Transforme em uma tabela Markdown, com as colunas Número e Linha, as linhas desde a que contém "Given: Open the Jump to offset dropdown" até a que contém "coord(1000,38)", incluindo ambas. Omita as linhas em branco e deixe as imagens fora da resposta.

### Material fornecido
■ ■ ■ ■

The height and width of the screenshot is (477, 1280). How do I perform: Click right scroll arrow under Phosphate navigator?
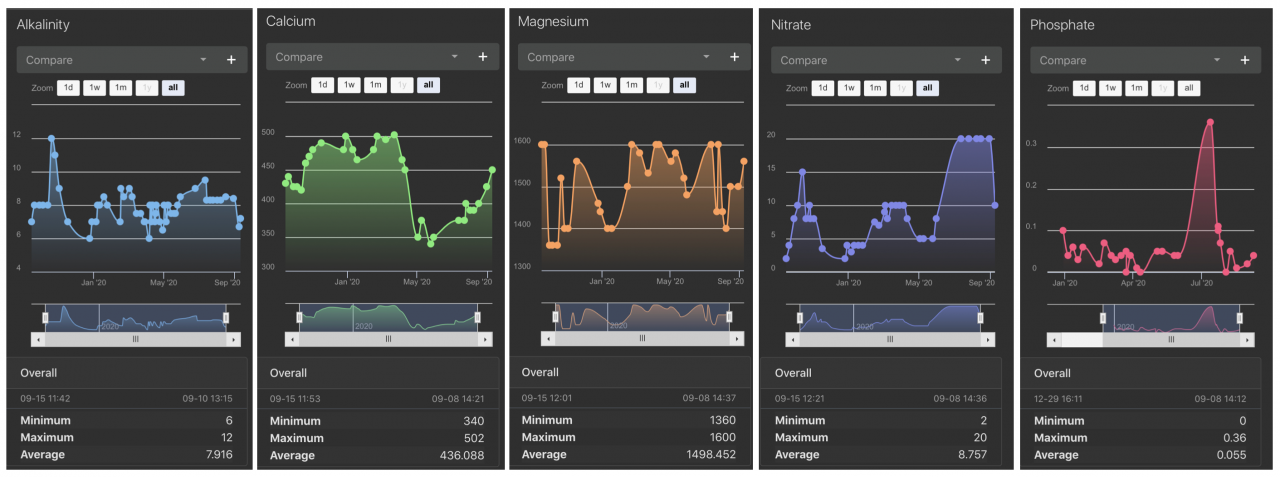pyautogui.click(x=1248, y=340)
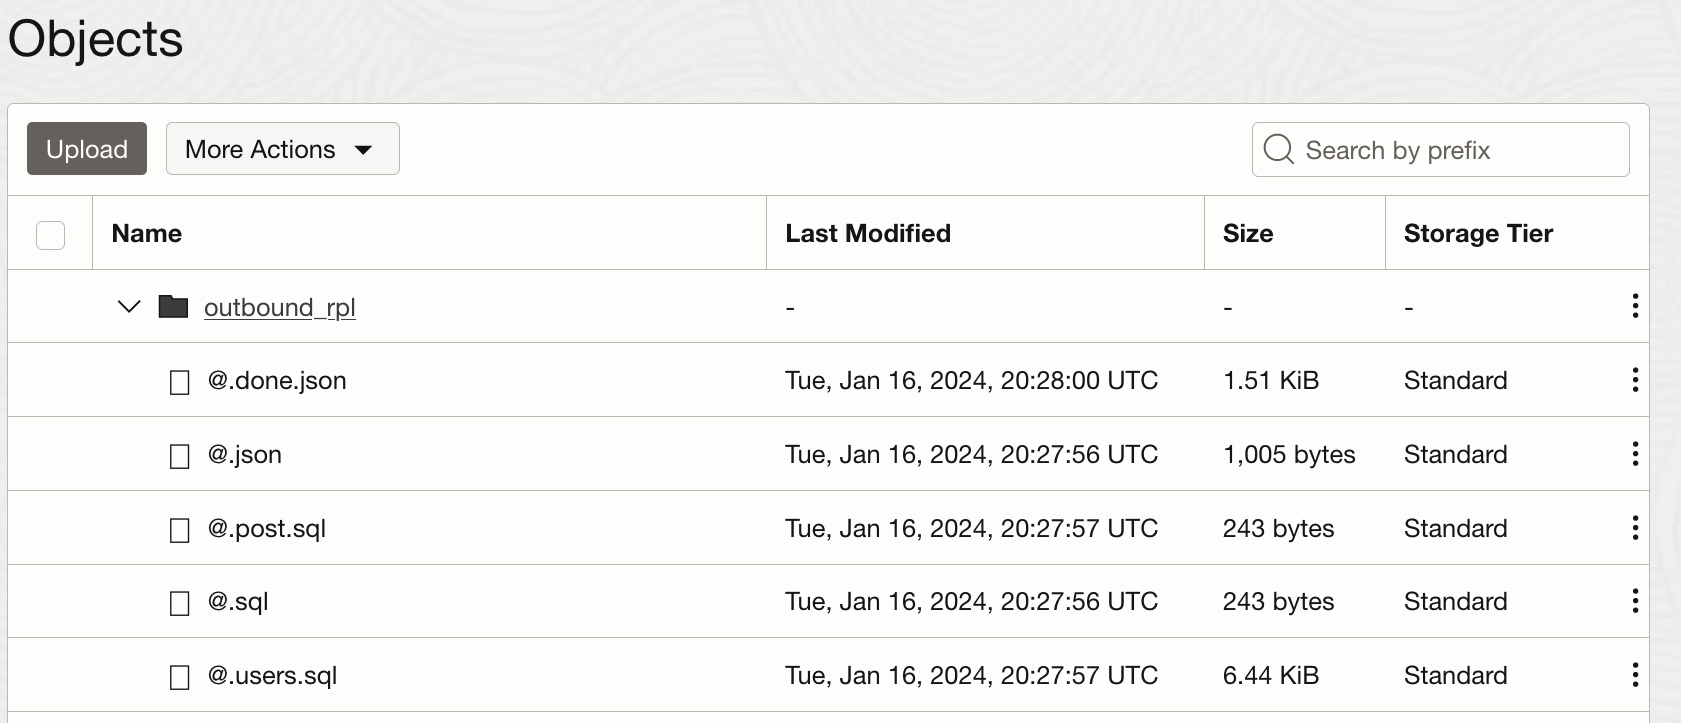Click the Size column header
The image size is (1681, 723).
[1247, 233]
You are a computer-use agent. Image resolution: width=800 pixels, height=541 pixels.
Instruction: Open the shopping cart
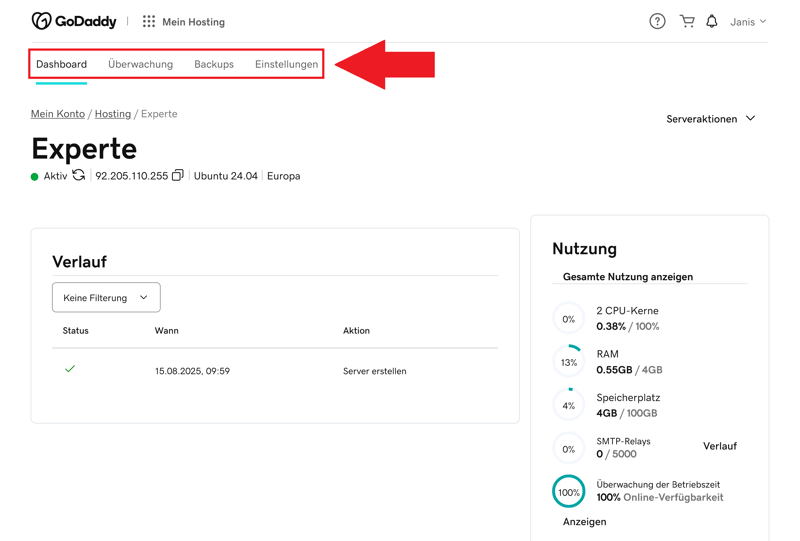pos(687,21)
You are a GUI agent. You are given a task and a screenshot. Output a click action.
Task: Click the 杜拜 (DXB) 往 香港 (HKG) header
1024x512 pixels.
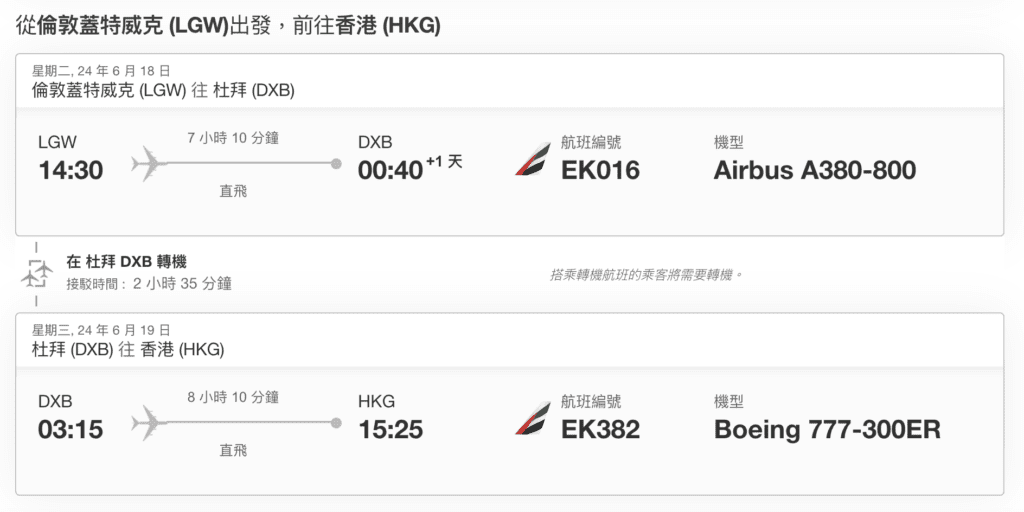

■ ■ ■ ■

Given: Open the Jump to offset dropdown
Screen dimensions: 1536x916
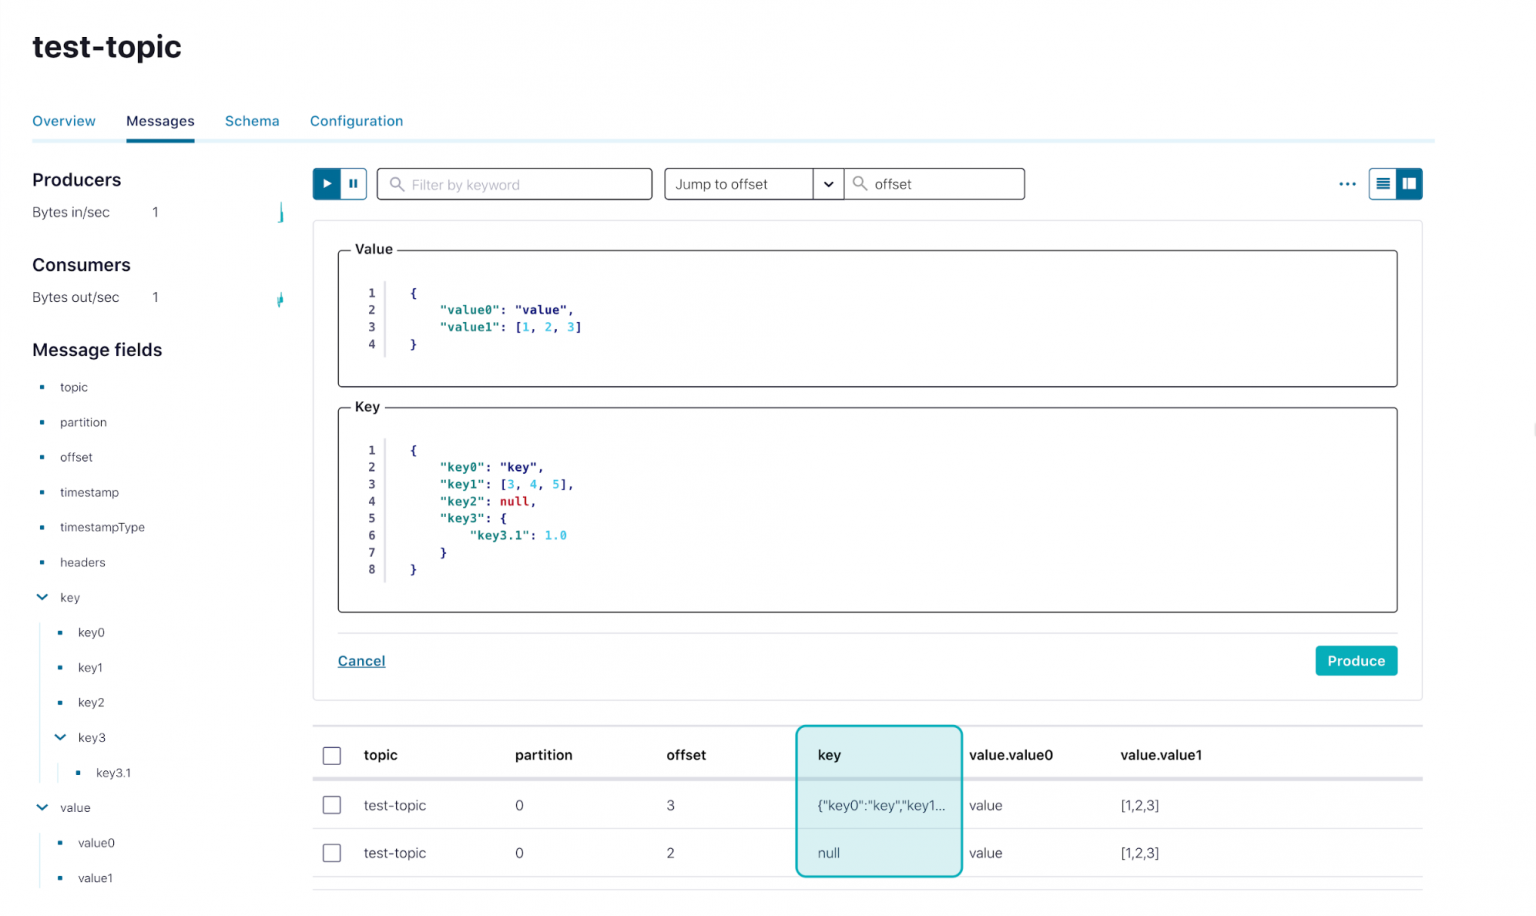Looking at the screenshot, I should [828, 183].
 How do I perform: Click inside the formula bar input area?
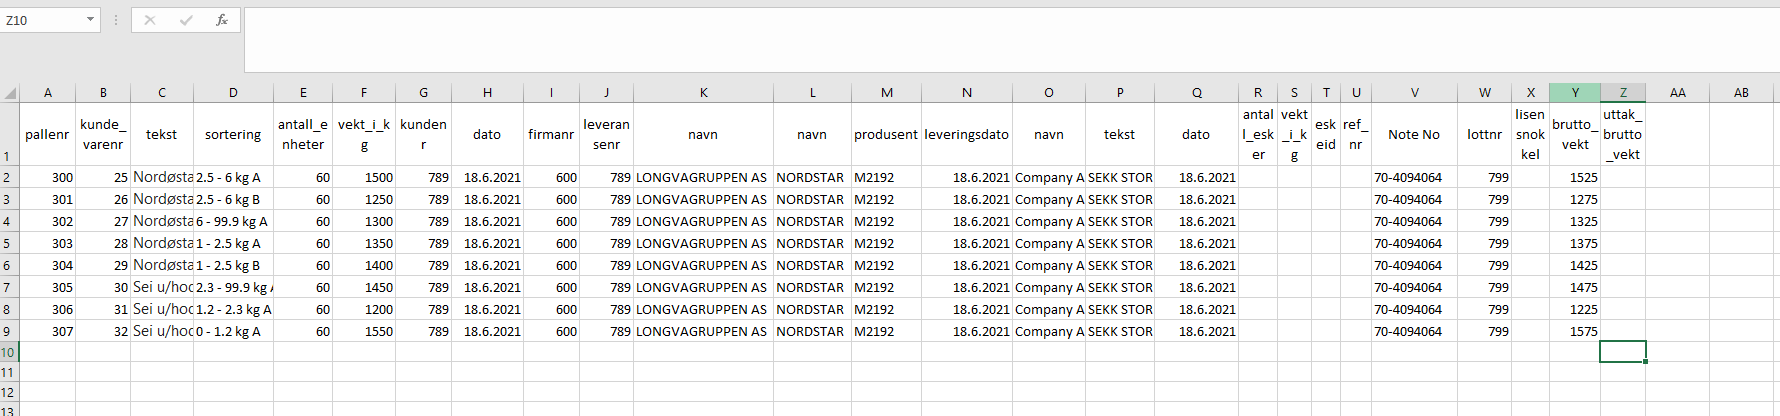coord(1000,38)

■ ■ ■ ■

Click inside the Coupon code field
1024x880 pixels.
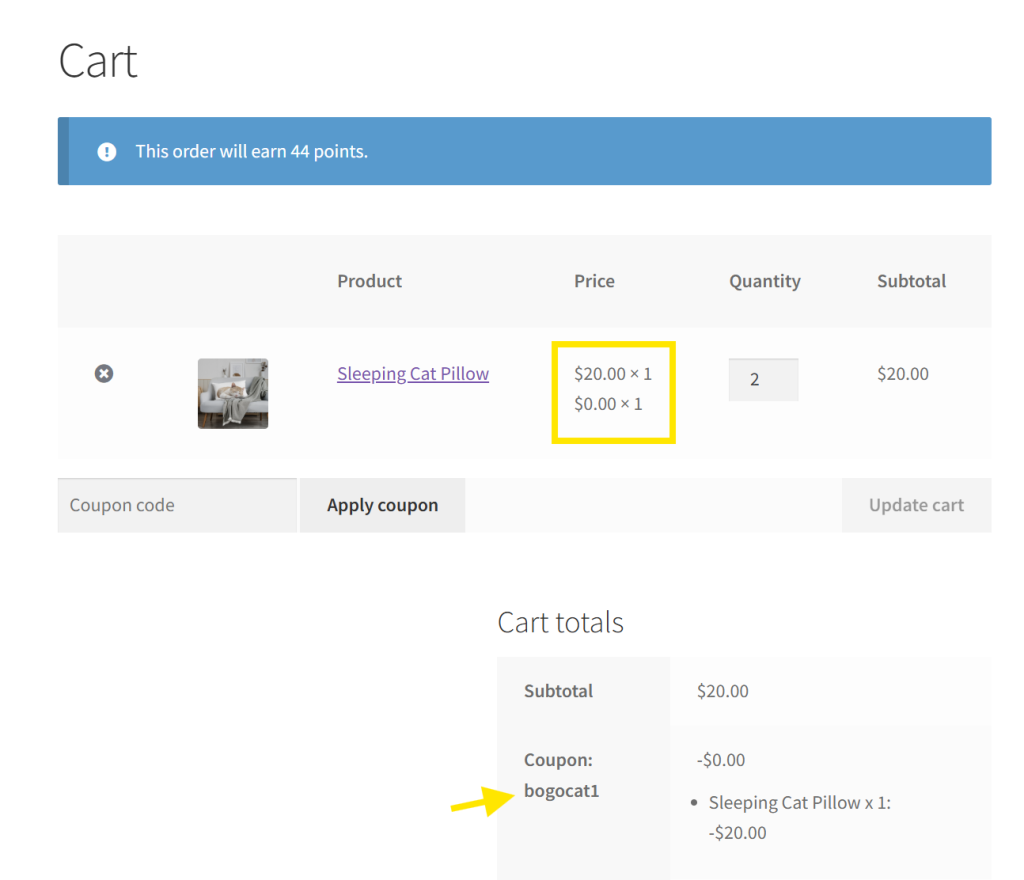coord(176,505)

■ ■ ■ ■

### Solução da tarefa
| Número | Linha |
|---|---|
| 1 | Given: Open the Jump to offset dropdown |
| 2 | Screen dimensions: 1536x916 |
| 3 | Looking at the screenshot, I should [828, 183]. |
| 4 |  How do I perform: Click inside the formula bar input area? |
| 5 | coord(1000,38) |